Perhaps this is my cue to un-lurk and say a few words. I'm perhaps a
little further away from Tokyo than most here (Sheffield, England), but
have been sitting around in the background listening to the many useful
tidbits on Japanese and Linux...

  Anyway, If you've used Windows at all, perhaps you've come across a
little free Japanese word processor called (strangely enough) JWP; it has
builtin EDICT searching and several useful sorts of character-lookup
method, but perhaps what I liked about it most is that the input works
sensibly, as you describe. Kanji could be input without losing
editability, and without focus gratuitously jumping around the place.

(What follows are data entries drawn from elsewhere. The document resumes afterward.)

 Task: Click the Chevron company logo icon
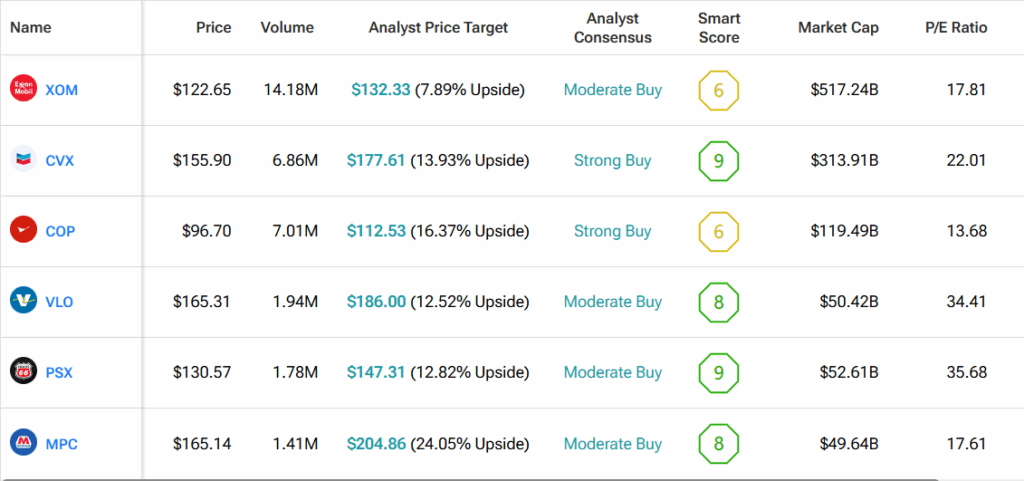coord(24,160)
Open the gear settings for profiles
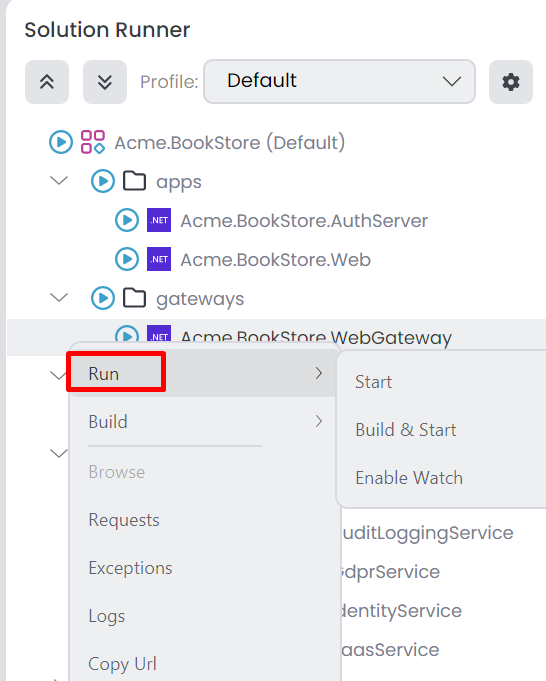Screen dimensions: 546x681 511,82
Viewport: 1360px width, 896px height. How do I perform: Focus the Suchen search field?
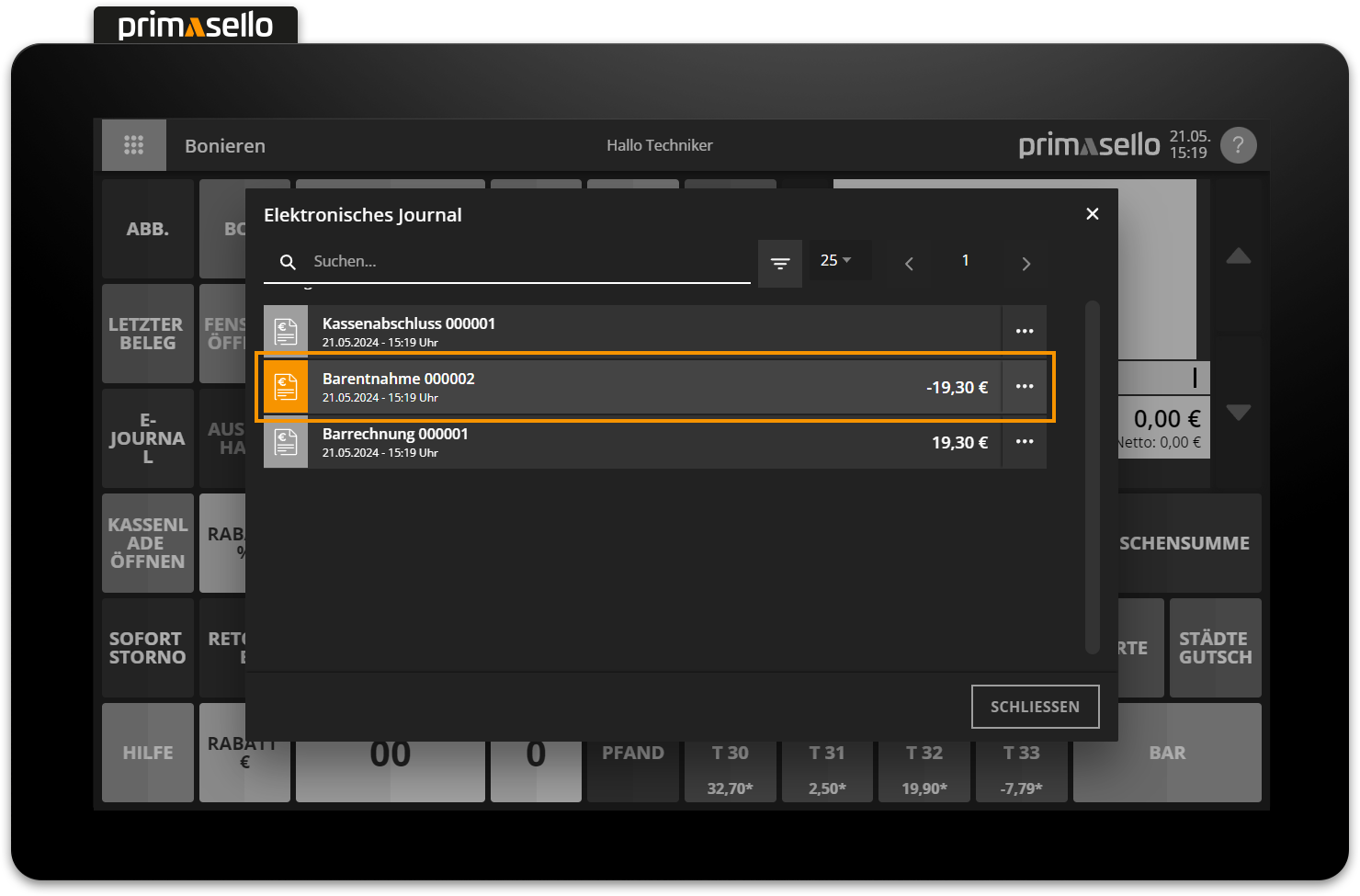coord(524,262)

  So, recently, I and a small number of other interested people have been
putting some work into bringing a similarly easy-to-use environment
(especially for us thick non-native Japanese speakers :) to X and Unix.
Originally I had started writing my own Japanese text editor in GTK, but
lately I've been more convinced that extending Yudit to do what we want
is the better path - I could spend a long, long time making a text editor
(the original JWP was actually more a text editor than a WP anyway) that
would still be far less good than Yudit's already existing text widget.
And it wouldn't do Unicode, either.

  With that thought, one of the first items on my list of things to
attempt to add into Yudit was JWP-like "never-leave-the-spot" Kanji
entry. Yudit does already support Canna and KInput2, but I can't see
a really obvious way of making KInput2 behave right either - so
essentially I was looking at adding a direct interface to Canna without
going through KInput2.

  But if there's a better way to configure KInput2, I'd be very
interested to hear about it...


What we have in the way of code already is incidentally:

 - A (read-only) Japanese text viewer that can import Win-JWP format
   files. Probably to be abandoned, as I mentioned.

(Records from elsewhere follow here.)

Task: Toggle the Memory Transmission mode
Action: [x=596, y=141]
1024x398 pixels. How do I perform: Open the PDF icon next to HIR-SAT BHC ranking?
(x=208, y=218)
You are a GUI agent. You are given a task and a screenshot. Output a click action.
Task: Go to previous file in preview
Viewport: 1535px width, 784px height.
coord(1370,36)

 - An essentially complete radical-lookup helper program

 - Some EDICT-searching support code that may sometime morph into
   an X dictionary

 - Some donated fragments of C++ for cooking X BDF fonts into printable
   Postscript


As you can see, there's only one usable component yet, the radical
lookup. But, more will be coming (Especially after I finish these blasted
end-of-year exams... ). All offers of coding help will of course be
gratefully recieved :)


One more thing I don't know if anyone else might be interested in - I'm
slightly working on an EDICT client for my PalmPilot (the PP Pro - 1M
version). There's no working Pilot code as yet, but I am working on the
other side of the problem; the Pilot proglet shouldn't in fact be too
difficult, the nasty bit is rather compressing EDICT down from 3.5 megs to
a manageable 6-700K... I'm getting close, but not quite there yet.

Perhaps there are other palmtop-like uses for a super-compressed
dictionary?


Cheers,
-Matt.

"The results of this intrusion into your life will be used 'responsibly'
in ways you cannot even begin to imagine. Of course, the innocent have
nothing to fear from the rapidly expanding data industry."
 - Radiohead, Airbag/How Am I Driving?